• Friday, 14 June 2024
The Treasury Department has extended duty-free maize imports by two months.

The Treasury Department has extended duty-free maize imports by two months.

The government has extended duty-free maize imports for another two months to allow maize importers to ship in the production and alleviate the cereal shortage that has driven up the price of maize flour.

In an effort to alleviate pressure on maize flour prices, National Treasury Cabinet Secretary Ukur Yatani suspended import taxes on maize in May in order to increase imports from outside the East African Community (EAC).

Kenya is a net importer of maize, a staple food in the country, but has traditionally limited imports to protect local maize farmers at the expense of consumers, who are forced to pay a higher price for maize.

Mr. Yatani established a three-month window for importers to bring in up to 540,000 metric tons of duty-free maize until August 6.

The importers had complained that the initial window was too short to allow them to ship maize from other countries, such as Mexico, and that the duty-waiver would be ineffective because ships loaded with the product would dock after the window had closed.
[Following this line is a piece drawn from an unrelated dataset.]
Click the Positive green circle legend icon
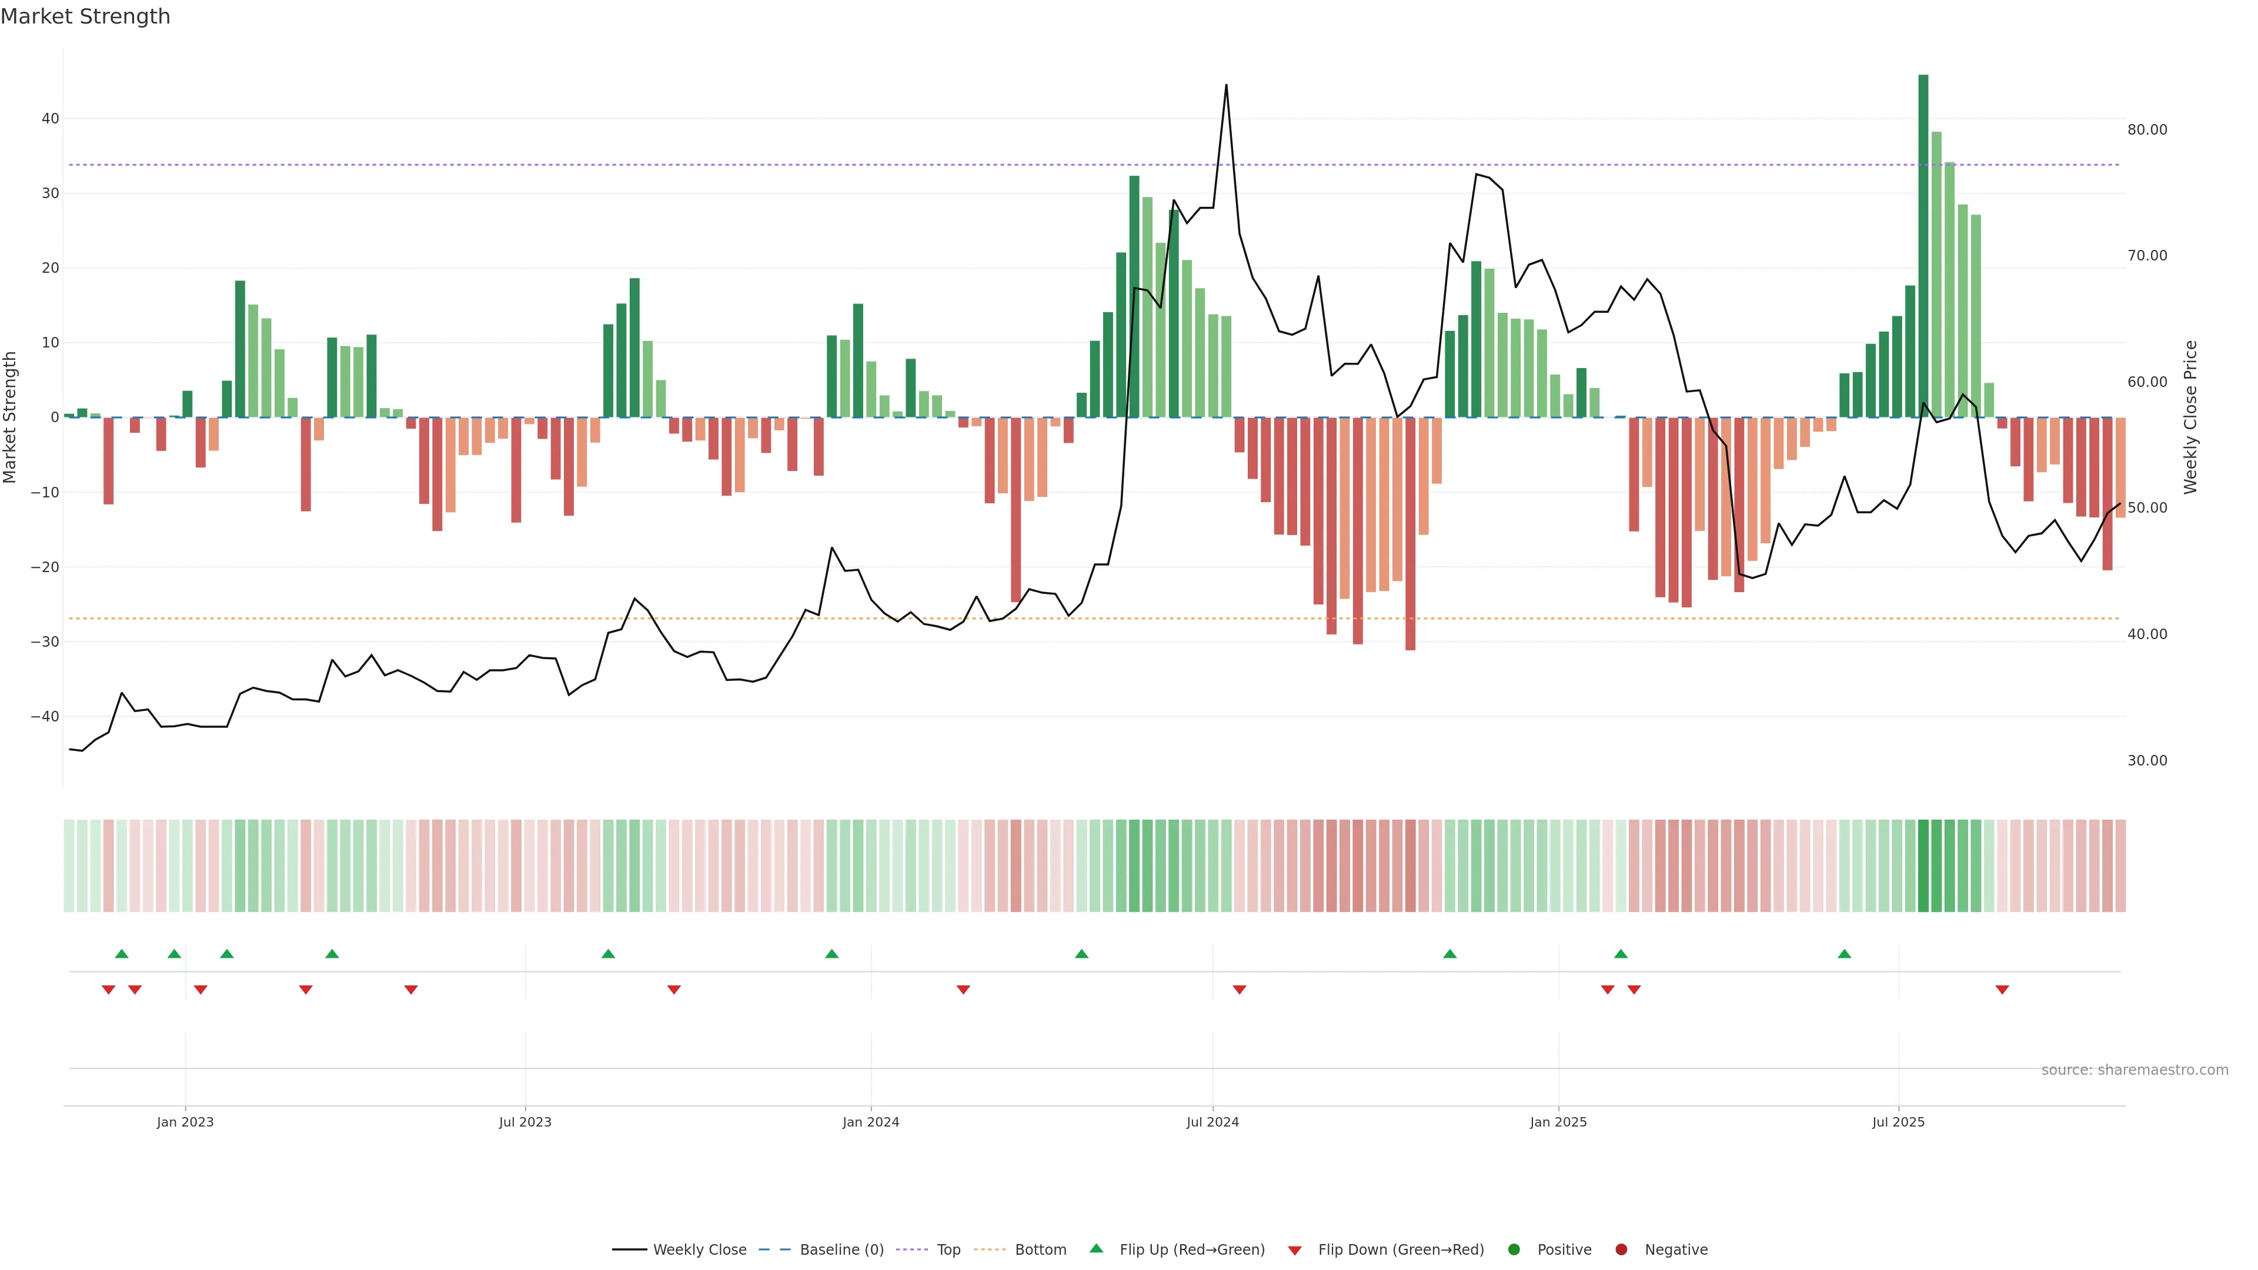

The CS has now extended the window for two months, until September 30, to give maize importers who had placed orders enough time to bring their product into the country.

"It is notified for the general information of the public that, on the recommendation of the Cabinet Secretary for Agriculture, the Cabinet Secretary for the National Treasury amends Gazette Notice No. 5544 of May 9, 2022 by deleting the words "August 6, 2022" and substituting the words "September 30, 2022," Mr. Yatani said in a gazette notice.

Kenya imports maize duty-free from the EAC, primarily Uganda and Tanzania, but pays a 50% tariff from countries that are not members of the EAC or the Common Market for Eastern and Southern Africa (Comesa).

This year's maize shortage was caused by low local production due to drought, combined with lower imports from abroad following the outbreak of the Russia-Ukraine war, which disrupted global cereal shipments.

Due to the maize shortage, the price of a kilo of loose maize grain increased by 31.5 percent year on year between July of last year and July of this year.

This has been exacerbated by a rise in the price of other staple foods such as white rice, which has increased 13.4%, and Irish potatoes, which has increased 15.4% during the same time period.

The combination of high food prices and record-high fuel prices has caused inflation to rise for the fourth month in a row, reaching 8.3 percent this month.